I’m coherent enough to take in Sawyer’s laughter at my disillusioned state. “Where are we?”
“Airport. Do you trust me?”
“Yes, Sawyer,” I bark, not appreciating the onslaught of weird vibes and questions upon just waking. “Why are we at the airport and why do you need my trust?”
“Come on, I’ll explain on the plane.” He grabs my hand and helps me out of the truck.
Oh, ok, sure, let me just board a plane with you to God knows where immediately following the most emotionally-charged day of my life.
Is he high?
“Sawyer, stop! Explain now, you’re freaking me the fuck out.” I snatch my hand from his and dig in my heels.
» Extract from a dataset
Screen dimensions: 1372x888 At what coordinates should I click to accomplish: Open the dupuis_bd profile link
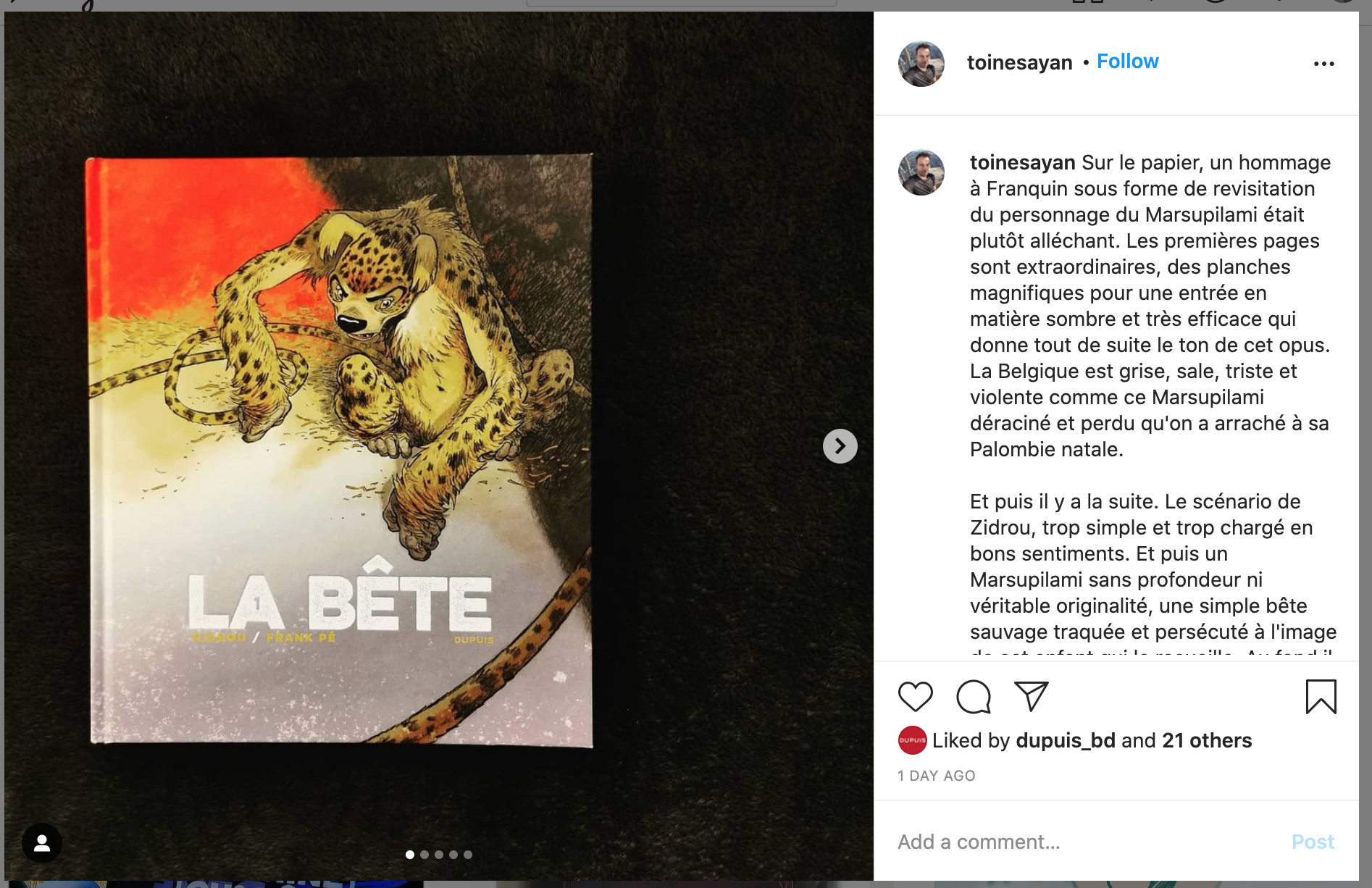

“I’m not kidnapping ya!” He turns with a smug smirk that desperately needs wiped off his face. “Relax, I’m trying to help you, all of you. I swear, sometimes it really seems like you and Dane are one soul split in two bodies. You guys even unknowingly play your major drama cards on the same day. But then again, you tell each other nothing; not the big stuff anyway. You guys confuse the hell out of me.”
He. Is. Exasperating.
“Can you try that again, in say, English?” My shoulders droop and I sigh loudly. “What are you talking about?”
“I found Dane. Should have clicked sooner, but, like I said, you guys both have major breakthroughs and shitstorms on the same damn day, so it didn’t. Your boy’s had a big day and he needs you. I’m taking you to him.”
“Where is he?’
“Connecticut.”
Just around the corner; sure, let’s go. I wonder if my current friends know there are actually people in the world who have to wait for other people to pick up a phone or drive home because they don’t have private planes on standby.
Seeing as how I am staring at a plane, stairs down and ready to whisk us to Dane’s rescue, I guess not. “We’re flying to Connecticut?”
“Yep.”
“How’d you find him? That’s his plane, isn’t it?’
“Group effort and yes, one of them. I called Tate, Whitley, you name it, while you were visiting, and we finally fit the pieces together. Tate got us the flight and a car waiting on us, Whit tracked down the address where I’m sure we’ll find him. Now all I need is you on the plane.”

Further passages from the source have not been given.